George A. Kellogg, Appellee, v. National Fire Insurance Company of Hartford, Appellant.
    No. 44291.
    June 21, 1938.
    Kimball, Peterson, Smith & Peterson and Roy E. Havens, for appellant.
    William P. Welch, for appellee.
   Mitchell, J.

— Plaintiff commenced this action at law against defendant upon a policy of collision insurance issued to him, claiming he had sustained damages to the extent of $1,000.

There was a trial to a jury, which returned a verdict in the amount of $950, and the insurance company being dissatisfied, has appealed.

The appeilant company admitted it issued to appellee its policy of insurance, insuring him against loss by collision on a certain Model 81 1936 Buick sedan, and that the policy was in force at the time of the collision complained of; that the policy provided, among other things, that appellee should stand the first $50 damages in the event of any collision.

On the 28th day of December 1935, the automobile described in the insurance policy was damaged in a collision.

The sole question before the court was the measure of damages. It is the claim of the appellant company that appellee’s recovery was limited to the sum of ¡$620 less the $50, the amount appellee agreed under the policy he would stand in event of any collision, because of the fact that the insured made a trade with an automobile dealer for a new car; and that the court erred in failing to give a requested instruction, directing the jury that it could not return a verdict in excess of that amount.
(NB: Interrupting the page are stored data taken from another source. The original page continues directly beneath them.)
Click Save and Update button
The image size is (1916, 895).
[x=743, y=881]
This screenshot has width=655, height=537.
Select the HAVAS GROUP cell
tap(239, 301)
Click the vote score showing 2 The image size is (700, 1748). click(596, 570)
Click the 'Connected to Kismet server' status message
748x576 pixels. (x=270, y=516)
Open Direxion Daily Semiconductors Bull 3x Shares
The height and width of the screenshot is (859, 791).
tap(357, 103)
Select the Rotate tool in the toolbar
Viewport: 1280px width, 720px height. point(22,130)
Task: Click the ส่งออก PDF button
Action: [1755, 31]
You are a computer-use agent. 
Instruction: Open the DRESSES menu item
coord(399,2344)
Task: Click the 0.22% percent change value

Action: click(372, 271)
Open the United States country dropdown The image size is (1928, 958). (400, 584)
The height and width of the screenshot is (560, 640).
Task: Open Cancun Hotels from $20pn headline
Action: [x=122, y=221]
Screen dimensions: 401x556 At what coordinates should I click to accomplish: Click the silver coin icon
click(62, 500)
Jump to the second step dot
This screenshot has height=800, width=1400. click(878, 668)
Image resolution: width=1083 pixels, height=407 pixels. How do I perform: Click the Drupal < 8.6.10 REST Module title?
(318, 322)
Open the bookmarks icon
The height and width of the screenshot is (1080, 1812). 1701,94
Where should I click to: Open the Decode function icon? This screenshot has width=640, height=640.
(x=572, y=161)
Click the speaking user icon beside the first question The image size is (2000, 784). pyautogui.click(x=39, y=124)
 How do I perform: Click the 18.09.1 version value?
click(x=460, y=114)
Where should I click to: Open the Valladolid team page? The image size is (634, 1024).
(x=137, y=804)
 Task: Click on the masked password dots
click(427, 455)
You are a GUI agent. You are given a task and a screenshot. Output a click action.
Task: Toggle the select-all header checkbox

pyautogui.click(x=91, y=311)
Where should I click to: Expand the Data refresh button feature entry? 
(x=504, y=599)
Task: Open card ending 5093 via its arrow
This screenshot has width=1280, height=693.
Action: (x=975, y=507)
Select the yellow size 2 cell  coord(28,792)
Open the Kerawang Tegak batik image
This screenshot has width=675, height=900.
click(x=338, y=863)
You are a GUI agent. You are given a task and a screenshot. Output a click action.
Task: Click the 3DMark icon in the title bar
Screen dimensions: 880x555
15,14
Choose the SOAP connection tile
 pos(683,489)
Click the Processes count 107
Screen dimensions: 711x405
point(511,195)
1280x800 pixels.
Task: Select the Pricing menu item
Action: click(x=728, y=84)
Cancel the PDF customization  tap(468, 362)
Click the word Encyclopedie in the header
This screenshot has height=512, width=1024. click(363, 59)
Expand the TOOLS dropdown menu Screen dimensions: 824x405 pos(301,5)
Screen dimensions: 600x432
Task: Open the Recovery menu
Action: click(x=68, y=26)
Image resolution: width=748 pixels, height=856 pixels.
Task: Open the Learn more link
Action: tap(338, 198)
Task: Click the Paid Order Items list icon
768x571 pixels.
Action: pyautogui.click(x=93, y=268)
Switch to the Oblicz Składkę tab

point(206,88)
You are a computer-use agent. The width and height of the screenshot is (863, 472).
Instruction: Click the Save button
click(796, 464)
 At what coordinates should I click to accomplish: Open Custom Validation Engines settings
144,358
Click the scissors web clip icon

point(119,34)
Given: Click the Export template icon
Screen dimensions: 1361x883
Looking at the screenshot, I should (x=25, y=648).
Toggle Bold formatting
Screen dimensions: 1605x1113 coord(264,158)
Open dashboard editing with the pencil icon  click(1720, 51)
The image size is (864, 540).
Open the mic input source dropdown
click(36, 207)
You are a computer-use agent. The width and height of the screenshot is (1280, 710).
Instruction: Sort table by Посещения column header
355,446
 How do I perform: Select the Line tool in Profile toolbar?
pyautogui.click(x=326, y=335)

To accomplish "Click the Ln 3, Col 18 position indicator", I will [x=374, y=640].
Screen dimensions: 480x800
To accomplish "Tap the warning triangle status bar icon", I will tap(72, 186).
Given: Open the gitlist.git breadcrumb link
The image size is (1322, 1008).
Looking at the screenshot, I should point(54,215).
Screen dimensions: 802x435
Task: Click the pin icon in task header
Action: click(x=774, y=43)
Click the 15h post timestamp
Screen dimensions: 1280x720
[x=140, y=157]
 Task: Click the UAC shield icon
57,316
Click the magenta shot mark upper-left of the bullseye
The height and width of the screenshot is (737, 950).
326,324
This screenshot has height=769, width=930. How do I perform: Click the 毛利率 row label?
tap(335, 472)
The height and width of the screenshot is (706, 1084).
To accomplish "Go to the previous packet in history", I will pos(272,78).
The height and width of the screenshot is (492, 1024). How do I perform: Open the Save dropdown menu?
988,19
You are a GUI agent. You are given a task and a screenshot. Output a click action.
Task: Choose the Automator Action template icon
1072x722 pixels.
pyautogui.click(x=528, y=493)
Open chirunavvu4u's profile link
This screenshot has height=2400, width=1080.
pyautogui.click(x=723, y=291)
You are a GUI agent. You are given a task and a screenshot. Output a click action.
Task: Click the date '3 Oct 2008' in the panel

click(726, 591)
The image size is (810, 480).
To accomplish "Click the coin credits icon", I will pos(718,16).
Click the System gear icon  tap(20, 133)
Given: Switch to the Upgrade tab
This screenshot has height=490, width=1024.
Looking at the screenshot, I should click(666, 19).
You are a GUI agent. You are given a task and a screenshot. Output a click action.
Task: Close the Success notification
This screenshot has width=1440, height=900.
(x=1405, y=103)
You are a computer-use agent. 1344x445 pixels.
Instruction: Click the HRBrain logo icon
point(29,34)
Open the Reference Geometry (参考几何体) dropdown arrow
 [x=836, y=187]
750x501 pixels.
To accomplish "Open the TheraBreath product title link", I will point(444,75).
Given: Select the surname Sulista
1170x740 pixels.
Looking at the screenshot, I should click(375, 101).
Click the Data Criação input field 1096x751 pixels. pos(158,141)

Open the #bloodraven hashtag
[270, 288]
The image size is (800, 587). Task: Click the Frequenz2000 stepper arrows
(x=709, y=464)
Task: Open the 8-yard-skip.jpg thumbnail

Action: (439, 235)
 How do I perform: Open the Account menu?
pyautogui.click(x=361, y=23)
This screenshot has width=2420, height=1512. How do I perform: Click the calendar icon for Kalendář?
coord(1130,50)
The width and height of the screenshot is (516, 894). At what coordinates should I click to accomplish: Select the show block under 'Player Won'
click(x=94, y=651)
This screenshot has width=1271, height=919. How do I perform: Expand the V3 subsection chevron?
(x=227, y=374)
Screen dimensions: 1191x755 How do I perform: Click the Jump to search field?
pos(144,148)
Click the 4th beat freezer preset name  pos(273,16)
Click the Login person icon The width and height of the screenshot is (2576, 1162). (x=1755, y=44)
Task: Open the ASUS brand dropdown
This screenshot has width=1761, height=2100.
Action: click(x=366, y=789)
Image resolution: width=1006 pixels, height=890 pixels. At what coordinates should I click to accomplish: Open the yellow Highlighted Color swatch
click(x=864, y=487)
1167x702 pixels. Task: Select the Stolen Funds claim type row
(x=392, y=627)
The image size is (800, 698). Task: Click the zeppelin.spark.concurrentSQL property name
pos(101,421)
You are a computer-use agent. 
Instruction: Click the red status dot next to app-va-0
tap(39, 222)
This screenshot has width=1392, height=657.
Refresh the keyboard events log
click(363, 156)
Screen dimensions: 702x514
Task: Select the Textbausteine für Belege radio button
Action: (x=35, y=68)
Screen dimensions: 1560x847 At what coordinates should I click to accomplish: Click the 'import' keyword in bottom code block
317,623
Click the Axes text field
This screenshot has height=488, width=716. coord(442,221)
The court gave the following instruction:

“No. 5. The first question to be determined by you, is whether or not the automobile of plaintiff could, by repair, have been placed in as good condition as it was before the injury, which question you are to determine from the evidence before you, in accordance with the rules herein given you.
“In this connection if you find from the evidence before you, under the rules herein given you, that the automobile of the plaintiff herein could have been repaired, so that, when repaired, it would have been in as good condition as it was before the collision, then the amount to be recovered by the plaintiff for damages will be such amount as the evidence shows was> the fair and reasonable cost to then repair or replace the injured and damaged parts thereof with others of like kind and quality.
‘ ‘ If you find from the evidence before you, hinder the rules herein given you, that the automobile of plaintiff could not, by repair, be placed in as good condition as it was in before the collision, then the amount- to be recovered by the plaintiff for damages will be such amount as the evidence shows was the difference between the fair and reasonable market value of plaintiff’s automobile immediately before the collision in question and the fair and reasonable market -value thereof immediately thereafter, in the vicinity of such collision.
"In this connection you are further instructed that said policy, exhibit A, provides that the plaintiff shall stand the first $50.00 damages incurred in the event of a collision. In accordance with said provision of the policy, after you have determined the amount of damages sustained by plaintiff, in accordance with the rules hereinbefore given you, you must then deduct therefrom the sum of $50.00.”

In giving the instruction above set out, the lower court was right. The fallacy of appellant company’s claim is shown by the fact that there is evidence in the record the car could not be repaired and that before the accident it was worth the sum of more than $1800 and after the accident it was worth only $600. In view of such a record, clearly, the court was right in the instruction it gave, and there was evidence upon which the jury could base -the verdict it returned, to wit: the sum of $950. It necessarily follows that the judgment must be, and it is hereby, affirmed. — Affirmed.

Anderson, Kintzinger, Hamilton, Richards, Donegan, and Sager, JJ., concur.

Miller, J., takes no part.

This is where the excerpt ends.